Polymerase θ Coordinates Multiple Intrinsic Enzymatic Activities during DNA Repair.

Abstract

The POLQ gene encodes DNA polymerase θ, a 2590 amino acid protein product harboring DNA-dependent ATPase, template-dependent DNA polymerase, dNTP-dependent endonuclease, and 5′–dRP lyase functions. Polymerase θ participates at an essential step of a DNA double-strand break repair pathway able to join 5′-resected substrates by locating and pairing microhomologies present in 3′-overhanging single-stranded tails, cleaving the extraneous 3′-DNA by dNTP-dependent end-processing, before extending the nascent 3′ end from the microhomology annealing site. Metazoans require polymerase θ for full resistance to DNA double-strand break inducing agents but can survive knockout of the POLQ gene.

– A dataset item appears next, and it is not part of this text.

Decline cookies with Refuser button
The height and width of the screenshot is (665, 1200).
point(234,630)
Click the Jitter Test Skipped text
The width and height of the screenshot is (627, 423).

Cancer cells with compromised homologous recombination, or other DNA repair defects, over-utilize end-joining by polymerase θ and often over-express the POLQ gene. This dependency points to polymerase θ as an ideal drug target candidate and multiple drug-development programs are now preparing to enter clinical trials with small-molecule inhibitors. Specific inhibitors of polymerase θ would not only be predicted to treat BRCA-mutant cancers, but could thwart accumulated resistance to current standard-of-care cancer therapies and overcome PARP-inhibitor resistance in patients. This article will discuss synthetic lethal strategies targeting polymerase θ in DNA damage-response-deficient cancers and summarize data, describing molecular structures and enzymatic functions.